Aims Blue naevi are uncommon dermal melanocytic neoplasms characterised by GNAQ/GNA11 mutations, which very rarely progress to melanoma. Such melanomas also often have BAP1 mutations, and lack genetic events associated with conventional melanoma. Exceptionally, blue naevi arise in extracutaneous locations; one melanoma arising in this setting has been reported. We report the clinicopathological, immunohistochemical and molecular genetic features of two cases of melanoma arising in extracutaneous blue naevus. Methods and results Both arose in males, aged 25 and 63 years, with no history of other melanocytic lesions, and presented as large, painful intra-abdominal masses.

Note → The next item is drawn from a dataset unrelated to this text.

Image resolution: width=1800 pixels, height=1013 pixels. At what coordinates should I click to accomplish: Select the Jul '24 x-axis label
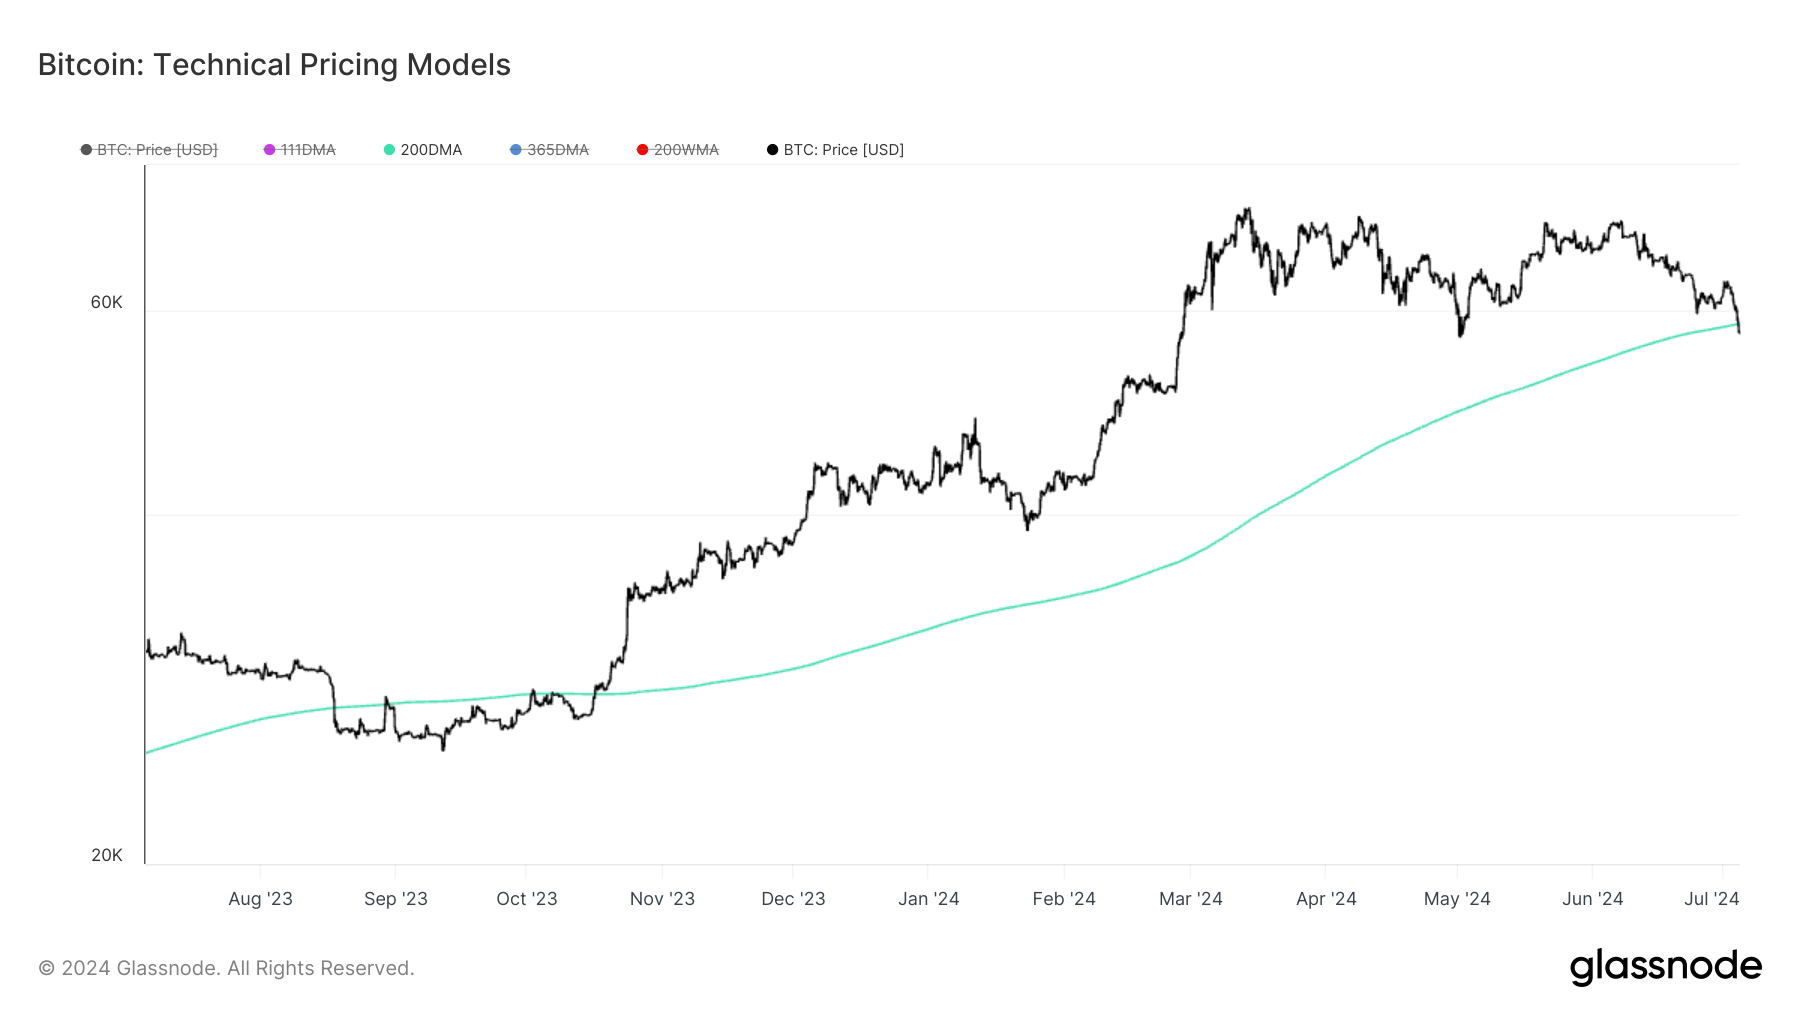pos(1711,899)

The tumours were dark-brown/black, multilobulated, involved small intestinal mesentery and consisted of a predominantly fascicular and spindled, but occasionally nested and epithelioid, proliferation of variably pigmented, relatively monotonous cells with pale cytoplasm and ovoid nuclei with mild to moderate atypia. Mitotic activity was variable but generally low. Both cases showed areas of conventional and cellular blue naevus. Recurrent tumour in one case showed predominantly epithelioid morphology and greater cytological atypia and mitotic activity. One case expressed Melan-A, SOX10 and CD117, with absent expression of S100 protein and DOG1; the other expressed Melan-A, HMB45 and S100 protein. Next-generation sequencing identified GNAQ and BAP1 mutations in one case and GNA11 mutation in the other. Both patients developed widespread metastatic disease. Conclusion Exceptionally rare, aggressive melanomas arising in extracutaneous blue naevi should be distinguished from metastatic melanoma, gastrointestinal stromal tumour and malignant melanotic nerve sheath tumour, especially given the significant therapeutic and prognostic differences between these different entities.